[Stored items]
<<<<
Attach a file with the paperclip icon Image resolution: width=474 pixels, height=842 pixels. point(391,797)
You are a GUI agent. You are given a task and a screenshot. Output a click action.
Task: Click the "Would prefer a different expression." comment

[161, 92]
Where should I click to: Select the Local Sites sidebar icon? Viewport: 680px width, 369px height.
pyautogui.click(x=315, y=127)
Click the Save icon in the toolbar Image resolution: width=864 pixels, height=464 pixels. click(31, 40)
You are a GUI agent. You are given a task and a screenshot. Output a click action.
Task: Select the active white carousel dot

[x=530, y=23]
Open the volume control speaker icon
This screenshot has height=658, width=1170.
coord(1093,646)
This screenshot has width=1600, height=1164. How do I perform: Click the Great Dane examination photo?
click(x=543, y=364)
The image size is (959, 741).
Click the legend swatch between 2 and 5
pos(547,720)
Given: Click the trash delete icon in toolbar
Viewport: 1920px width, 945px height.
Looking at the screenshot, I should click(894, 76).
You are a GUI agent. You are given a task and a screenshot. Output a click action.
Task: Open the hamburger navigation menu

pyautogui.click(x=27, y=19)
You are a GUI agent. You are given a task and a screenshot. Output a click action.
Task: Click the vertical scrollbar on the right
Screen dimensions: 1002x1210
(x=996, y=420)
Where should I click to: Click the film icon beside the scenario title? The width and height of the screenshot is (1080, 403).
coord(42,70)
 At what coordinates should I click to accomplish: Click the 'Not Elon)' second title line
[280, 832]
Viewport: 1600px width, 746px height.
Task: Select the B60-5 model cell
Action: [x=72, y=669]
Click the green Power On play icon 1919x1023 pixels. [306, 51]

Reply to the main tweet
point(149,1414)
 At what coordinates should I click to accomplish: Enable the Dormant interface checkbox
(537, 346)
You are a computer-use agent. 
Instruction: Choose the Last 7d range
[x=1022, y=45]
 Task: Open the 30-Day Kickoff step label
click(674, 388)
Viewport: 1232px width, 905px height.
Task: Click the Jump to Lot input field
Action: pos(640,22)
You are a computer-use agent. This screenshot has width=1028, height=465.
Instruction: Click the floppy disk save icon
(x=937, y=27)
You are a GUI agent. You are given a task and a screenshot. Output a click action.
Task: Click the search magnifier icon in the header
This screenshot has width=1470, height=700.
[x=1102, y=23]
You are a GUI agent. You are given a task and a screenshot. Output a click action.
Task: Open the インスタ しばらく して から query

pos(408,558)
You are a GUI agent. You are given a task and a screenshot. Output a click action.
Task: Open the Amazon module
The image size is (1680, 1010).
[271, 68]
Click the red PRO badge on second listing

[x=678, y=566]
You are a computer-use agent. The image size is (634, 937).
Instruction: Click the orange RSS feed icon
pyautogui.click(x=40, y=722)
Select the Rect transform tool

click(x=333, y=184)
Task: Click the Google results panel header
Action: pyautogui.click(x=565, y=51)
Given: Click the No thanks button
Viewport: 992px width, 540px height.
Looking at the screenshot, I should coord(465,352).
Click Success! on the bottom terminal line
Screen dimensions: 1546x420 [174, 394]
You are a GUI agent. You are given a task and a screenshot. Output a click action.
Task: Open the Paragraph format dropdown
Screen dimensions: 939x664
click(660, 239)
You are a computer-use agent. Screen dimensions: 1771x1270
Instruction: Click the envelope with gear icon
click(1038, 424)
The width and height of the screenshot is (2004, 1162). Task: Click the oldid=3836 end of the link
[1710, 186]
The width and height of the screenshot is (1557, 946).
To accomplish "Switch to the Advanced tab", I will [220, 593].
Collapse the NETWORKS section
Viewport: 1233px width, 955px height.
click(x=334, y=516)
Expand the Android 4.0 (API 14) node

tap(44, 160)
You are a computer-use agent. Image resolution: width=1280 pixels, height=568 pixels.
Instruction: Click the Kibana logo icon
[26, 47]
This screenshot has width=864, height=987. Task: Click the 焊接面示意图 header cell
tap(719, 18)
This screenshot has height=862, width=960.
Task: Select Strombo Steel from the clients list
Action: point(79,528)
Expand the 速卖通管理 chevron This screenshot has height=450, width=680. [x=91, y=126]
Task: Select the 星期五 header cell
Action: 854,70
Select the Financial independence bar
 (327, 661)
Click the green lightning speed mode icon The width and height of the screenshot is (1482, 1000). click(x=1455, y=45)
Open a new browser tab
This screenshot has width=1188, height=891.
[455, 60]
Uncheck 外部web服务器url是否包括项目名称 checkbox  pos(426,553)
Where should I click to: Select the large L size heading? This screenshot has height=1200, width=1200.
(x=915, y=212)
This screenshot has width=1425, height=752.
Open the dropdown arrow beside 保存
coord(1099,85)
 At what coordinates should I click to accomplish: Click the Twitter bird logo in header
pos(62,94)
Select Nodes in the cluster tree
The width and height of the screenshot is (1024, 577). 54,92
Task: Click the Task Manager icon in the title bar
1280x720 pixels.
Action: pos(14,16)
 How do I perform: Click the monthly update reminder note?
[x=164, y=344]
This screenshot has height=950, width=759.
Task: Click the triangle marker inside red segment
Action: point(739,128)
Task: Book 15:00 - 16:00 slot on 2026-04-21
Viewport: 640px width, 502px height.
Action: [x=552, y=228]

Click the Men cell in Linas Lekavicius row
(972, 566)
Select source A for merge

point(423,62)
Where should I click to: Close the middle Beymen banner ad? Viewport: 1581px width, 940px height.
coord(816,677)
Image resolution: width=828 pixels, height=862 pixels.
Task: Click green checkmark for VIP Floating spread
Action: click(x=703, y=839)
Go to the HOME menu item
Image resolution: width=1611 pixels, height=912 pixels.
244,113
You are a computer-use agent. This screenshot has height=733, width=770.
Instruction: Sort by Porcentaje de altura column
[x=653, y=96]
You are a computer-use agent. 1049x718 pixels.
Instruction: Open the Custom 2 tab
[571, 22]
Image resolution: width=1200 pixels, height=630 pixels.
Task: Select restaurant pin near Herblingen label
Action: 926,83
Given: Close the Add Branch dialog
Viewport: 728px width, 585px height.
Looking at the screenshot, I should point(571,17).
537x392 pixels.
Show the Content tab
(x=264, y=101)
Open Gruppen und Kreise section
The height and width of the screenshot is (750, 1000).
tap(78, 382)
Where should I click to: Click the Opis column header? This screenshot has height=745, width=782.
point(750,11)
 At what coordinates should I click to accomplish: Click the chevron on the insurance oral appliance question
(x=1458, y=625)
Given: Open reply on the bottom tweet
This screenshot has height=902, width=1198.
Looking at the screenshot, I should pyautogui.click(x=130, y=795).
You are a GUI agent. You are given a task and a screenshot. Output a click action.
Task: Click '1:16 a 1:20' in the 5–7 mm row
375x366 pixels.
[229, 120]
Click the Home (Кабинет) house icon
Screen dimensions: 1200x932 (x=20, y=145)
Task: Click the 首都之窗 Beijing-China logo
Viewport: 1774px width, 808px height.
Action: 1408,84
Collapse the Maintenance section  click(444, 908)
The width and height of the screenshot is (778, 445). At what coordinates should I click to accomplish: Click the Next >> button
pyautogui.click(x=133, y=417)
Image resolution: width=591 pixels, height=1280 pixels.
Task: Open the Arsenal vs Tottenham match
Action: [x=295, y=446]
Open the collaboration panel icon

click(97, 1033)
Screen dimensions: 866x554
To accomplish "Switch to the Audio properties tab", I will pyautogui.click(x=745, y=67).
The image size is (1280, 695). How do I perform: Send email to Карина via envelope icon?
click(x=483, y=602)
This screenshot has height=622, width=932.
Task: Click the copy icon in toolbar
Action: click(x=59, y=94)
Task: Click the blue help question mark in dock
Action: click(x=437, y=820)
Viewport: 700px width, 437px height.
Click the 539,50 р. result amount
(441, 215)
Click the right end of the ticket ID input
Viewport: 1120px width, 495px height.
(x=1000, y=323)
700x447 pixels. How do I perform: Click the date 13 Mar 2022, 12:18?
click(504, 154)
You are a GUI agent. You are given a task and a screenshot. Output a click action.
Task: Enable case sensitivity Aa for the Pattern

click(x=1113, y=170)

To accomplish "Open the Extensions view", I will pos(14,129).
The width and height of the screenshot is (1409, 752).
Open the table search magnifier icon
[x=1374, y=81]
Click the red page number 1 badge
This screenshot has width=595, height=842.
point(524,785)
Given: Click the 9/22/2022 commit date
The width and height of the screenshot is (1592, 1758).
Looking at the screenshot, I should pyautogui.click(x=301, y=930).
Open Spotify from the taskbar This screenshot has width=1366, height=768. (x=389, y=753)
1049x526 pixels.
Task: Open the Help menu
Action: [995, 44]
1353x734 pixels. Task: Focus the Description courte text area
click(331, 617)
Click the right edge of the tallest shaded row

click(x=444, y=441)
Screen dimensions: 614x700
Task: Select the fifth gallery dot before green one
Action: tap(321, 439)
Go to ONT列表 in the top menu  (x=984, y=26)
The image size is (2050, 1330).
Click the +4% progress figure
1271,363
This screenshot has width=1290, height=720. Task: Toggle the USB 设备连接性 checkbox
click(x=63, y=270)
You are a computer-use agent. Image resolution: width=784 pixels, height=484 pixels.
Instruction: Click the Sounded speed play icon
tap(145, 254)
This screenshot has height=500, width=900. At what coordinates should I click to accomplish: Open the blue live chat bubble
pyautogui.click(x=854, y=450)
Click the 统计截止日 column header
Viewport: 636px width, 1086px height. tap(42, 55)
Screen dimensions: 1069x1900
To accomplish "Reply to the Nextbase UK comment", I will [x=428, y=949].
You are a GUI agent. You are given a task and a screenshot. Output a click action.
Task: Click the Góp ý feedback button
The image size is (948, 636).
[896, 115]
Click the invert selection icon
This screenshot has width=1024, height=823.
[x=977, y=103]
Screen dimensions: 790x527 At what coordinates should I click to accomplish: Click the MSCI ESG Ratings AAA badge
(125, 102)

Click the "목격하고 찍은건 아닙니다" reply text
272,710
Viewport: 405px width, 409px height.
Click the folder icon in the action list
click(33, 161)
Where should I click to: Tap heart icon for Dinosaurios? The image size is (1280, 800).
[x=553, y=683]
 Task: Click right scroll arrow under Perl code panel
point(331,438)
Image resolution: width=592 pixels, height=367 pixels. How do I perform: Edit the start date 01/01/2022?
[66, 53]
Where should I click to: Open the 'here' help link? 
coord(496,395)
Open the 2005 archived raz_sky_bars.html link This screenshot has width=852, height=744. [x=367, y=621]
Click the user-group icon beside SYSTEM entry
>>>>
Which lines above hold the word "will"? Copy each of them.

To accomplish "Switch to the Advanced tab", I will [220, 593].
To accomplish "Switch to the Audio properties tab", I will pyautogui.click(x=745, y=67).
To accomplish "Open the Extensions view", I will pos(14,129).
To accomplish "Reply to the Nextbase UK comment", I will [x=428, y=949].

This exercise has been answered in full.